[Start of Attachment]

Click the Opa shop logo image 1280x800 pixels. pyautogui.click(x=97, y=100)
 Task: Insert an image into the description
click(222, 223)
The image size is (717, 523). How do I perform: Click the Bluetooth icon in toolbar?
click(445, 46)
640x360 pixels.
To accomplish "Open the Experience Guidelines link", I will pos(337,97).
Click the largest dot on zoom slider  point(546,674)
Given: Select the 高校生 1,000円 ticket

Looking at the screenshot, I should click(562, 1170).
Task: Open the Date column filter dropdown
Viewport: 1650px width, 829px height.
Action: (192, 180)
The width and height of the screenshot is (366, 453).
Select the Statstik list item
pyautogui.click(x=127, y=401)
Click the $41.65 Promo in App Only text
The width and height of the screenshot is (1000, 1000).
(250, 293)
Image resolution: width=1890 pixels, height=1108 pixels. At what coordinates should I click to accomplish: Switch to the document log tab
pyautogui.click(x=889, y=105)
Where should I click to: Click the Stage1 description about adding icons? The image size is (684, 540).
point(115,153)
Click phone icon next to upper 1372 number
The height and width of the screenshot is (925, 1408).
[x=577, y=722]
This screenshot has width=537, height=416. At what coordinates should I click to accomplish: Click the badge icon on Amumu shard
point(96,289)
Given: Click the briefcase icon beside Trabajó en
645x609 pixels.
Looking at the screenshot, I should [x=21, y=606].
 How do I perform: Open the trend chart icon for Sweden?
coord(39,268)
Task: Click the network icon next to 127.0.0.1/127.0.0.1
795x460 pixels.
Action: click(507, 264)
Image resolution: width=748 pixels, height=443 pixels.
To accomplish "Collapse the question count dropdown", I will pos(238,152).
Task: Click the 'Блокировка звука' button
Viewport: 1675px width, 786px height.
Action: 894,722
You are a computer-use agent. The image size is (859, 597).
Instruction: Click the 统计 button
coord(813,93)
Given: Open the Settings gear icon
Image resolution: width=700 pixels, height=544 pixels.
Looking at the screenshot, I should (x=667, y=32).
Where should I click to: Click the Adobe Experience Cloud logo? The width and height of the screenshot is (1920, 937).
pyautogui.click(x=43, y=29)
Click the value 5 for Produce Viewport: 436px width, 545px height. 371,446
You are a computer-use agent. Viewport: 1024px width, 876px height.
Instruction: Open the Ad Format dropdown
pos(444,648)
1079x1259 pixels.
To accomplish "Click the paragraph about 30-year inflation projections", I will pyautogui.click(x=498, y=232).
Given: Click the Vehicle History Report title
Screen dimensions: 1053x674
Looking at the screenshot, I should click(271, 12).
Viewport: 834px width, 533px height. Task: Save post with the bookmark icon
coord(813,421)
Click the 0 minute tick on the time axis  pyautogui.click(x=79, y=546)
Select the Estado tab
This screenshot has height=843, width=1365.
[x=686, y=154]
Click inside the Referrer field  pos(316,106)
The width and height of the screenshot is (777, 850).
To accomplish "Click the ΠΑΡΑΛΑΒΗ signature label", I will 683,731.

[End of Attachment]

WORK ITEM
Your task is to set down again, exactly, every line from the beginning of the listing through the line with "Task: Click the 'Блокировка звука' button".

TASK OUTPUT
Click the Opa shop logo image 1280x800 pixels. pyautogui.click(x=97, y=100)
 Task: Insert an image into the description
click(222, 223)
The image size is (717, 523). How do I perform: Click the Bluetooth icon in toolbar?
click(445, 46)
640x360 pixels.
To accomplish "Open the Experience Guidelines link", I will pos(337,97).
Click the largest dot on zoom slider  point(546,674)
Given: Select the 高校生 1,000円 ticket

Looking at the screenshot, I should click(562, 1170).
Task: Open the Date column filter dropdown
Viewport: 1650px width, 829px height.
Action: (192, 180)
The width and height of the screenshot is (366, 453).
Select the Statstik list item
pyautogui.click(x=127, y=401)
Click the $41.65 Promo in App Only text
The width and height of the screenshot is (1000, 1000).
(250, 293)
Image resolution: width=1890 pixels, height=1108 pixels. At what coordinates should I click to accomplish: Switch to the document log tab
pyautogui.click(x=889, y=105)
Where should I click to: Click the Stage1 description about adding icons? The image size is (684, 540).
point(115,153)
Click phone icon next to upper 1372 number
The height and width of the screenshot is (925, 1408).
[x=577, y=722]
This screenshot has width=537, height=416. At what coordinates should I click to accomplish: Click the badge icon on Amumu shard
point(96,289)
Given: Click the briefcase icon beside Trabajó en
645x609 pixels.
Looking at the screenshot, I should [x=21, y=606].
 How do I perform: Open the trend chart icon for Sweden?
coord(39,268)
Task: Click the network icon next to 127.0.0.1/127.0.0.1
795x460 pixels.
Action: click(507, 264)
Image resolution: width=748 pixels, height=443 pixels.
To accomplish "Collapse the question count dropdown", I will pos(238,152).
Task: Click the 'Блокировка звука' button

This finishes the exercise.